Containers are already avaiable on Docker Hub.

The documentation to build and run Docker containers is here.

1.2. Bare-Metal Installation

1.2.1. Installing Dependencies under Linux

Under a Debian based distribution:

sudo add-apt-repository ppa:ubuntuhandbook1/apps
sudo apt-get update
sudo apt-get install nodejs npm qpdf imagemagick pdf2json python-pdfminer tesseract-ocr libtesseract-dev python3-tk ghostscript python3-pip
pip install camelot-py

Under Arch Linux :

pacman -S nodejs npm qpdf imagemagick pdf2json pdfminer tesseract python-pip
pip install camelot-py

1.2.2. Installing Dependencies under MacOS

The package manager we suggest using under MacOS is homebrew. To install it, launch the following in a terminal

/usr/bin/ruby -e "$(curl -fsSL https://raw.githubusercontent.com/Homebrew/install/master/install)"

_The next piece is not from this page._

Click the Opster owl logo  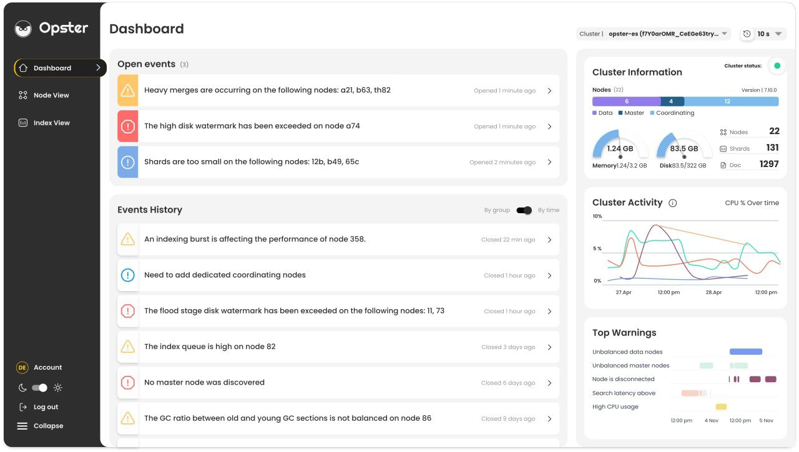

Next, install the required dependencies:

brew install node qpdf imagemagick pdf2json tesseract tesseract-lang

To install the python based depedencies (pdfminer and camelot), install, first install pip:

curl https://bootstrap.pypa.io/get-pip.py -o get-pip.py
python get-pip.py

and then the dependencies:

pip install pdfminer.six
pip install ghostscript camelot-py

1.2.3. Installing Dependencies under Windows

  1. We recommand using Chocolatey as the package manager for installing dependencies under Windows. To install Chocolatey, follow these instructions.

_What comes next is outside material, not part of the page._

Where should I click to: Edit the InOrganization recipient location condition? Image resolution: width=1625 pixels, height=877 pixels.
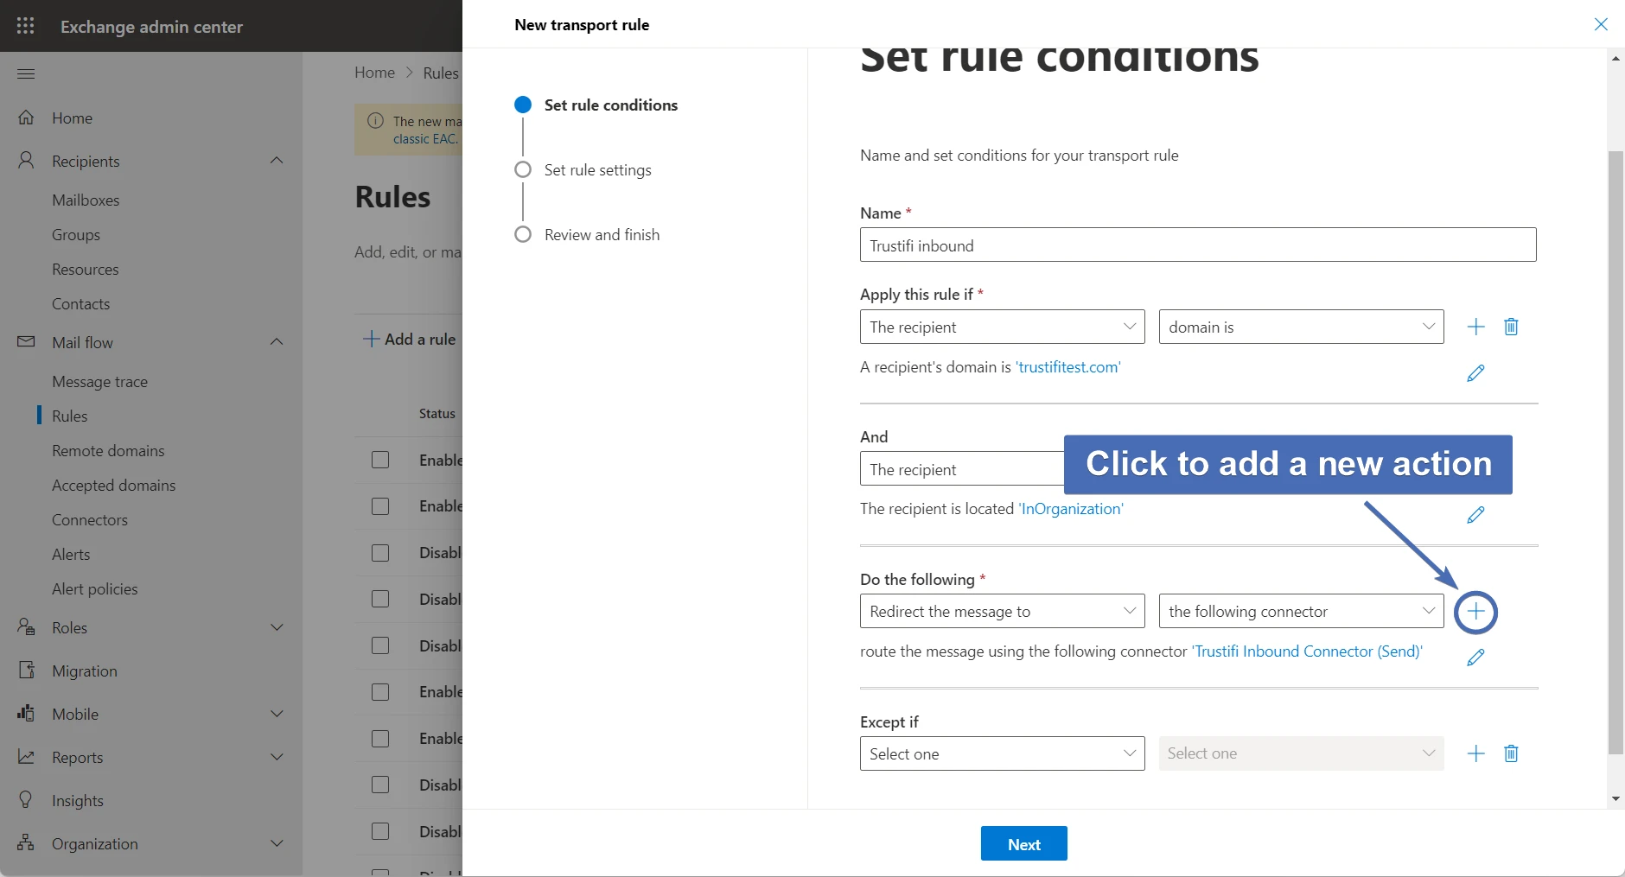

  2. Install qpdf and imagemagick using Powershell (Run as Administrator):

    choco install qpdf imagemagick
  3. Download and install node.js

  4. For table detection, install camelot.

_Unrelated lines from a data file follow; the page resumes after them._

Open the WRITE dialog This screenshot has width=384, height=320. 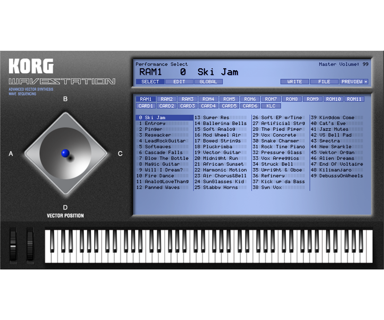pyautogui.click(x=294, y=81)
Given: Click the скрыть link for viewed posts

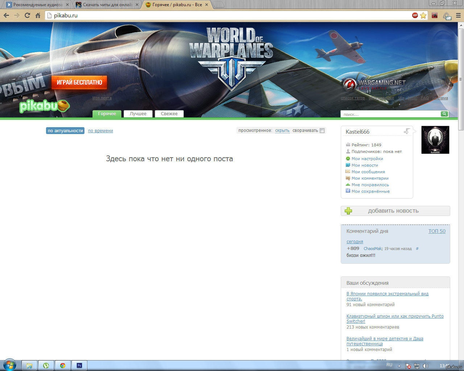Looking at the screenshot, I should 282,130.
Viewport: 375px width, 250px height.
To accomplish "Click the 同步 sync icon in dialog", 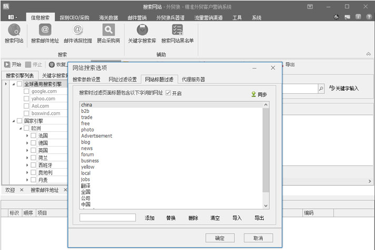I will (254, 94).
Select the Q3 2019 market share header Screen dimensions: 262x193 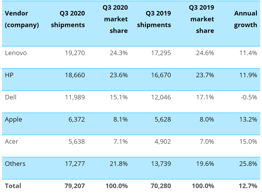[x=202, y=19]
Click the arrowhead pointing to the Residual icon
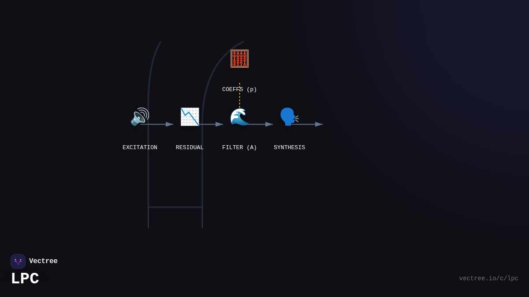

  5. For the pdfminer extractor for pdfs, follow these steps.

1.2.3.1. pdf2json

Download the latest release (.msi file) of pdf2json here.

Then, you need to add pdf2json.exe to your PATH. If you have install it in C:\Program Files (x86)\PDF2JSON, you can either add it using the user interface or execute the following command in Powershell (Run as Administrator):

setx PATH "\$env:PATH;C:\Program Files (x86)\PDF2JSON" -m
1.2.3.2. Tesseract

You can download Tesseract 4.0 64-bit for Windows or check out other available formats on the wiki.

Then, you need to add tesseract.exe to your PATH: If you have install it in C:\Program Files (x86)\Tesseract-OCR, you can either add it using the user interface execute the following command in Powershell (Run as Administrator):

setx PATH "\$env:PATH;C:\Program Files (x86)\Tesseract-OCR" -m

1.3. Optional Dependencies

The following dependencies are completely optional, and their exclusion does not hinder the proper functioning of the Parsr pipeline.

The functions of each, as well as the installation process are are explained below:

1.3.1. MuPDF

MuPDF, in the Parsr platform is Used to fix certain error-prone or corrupt PDF files on input.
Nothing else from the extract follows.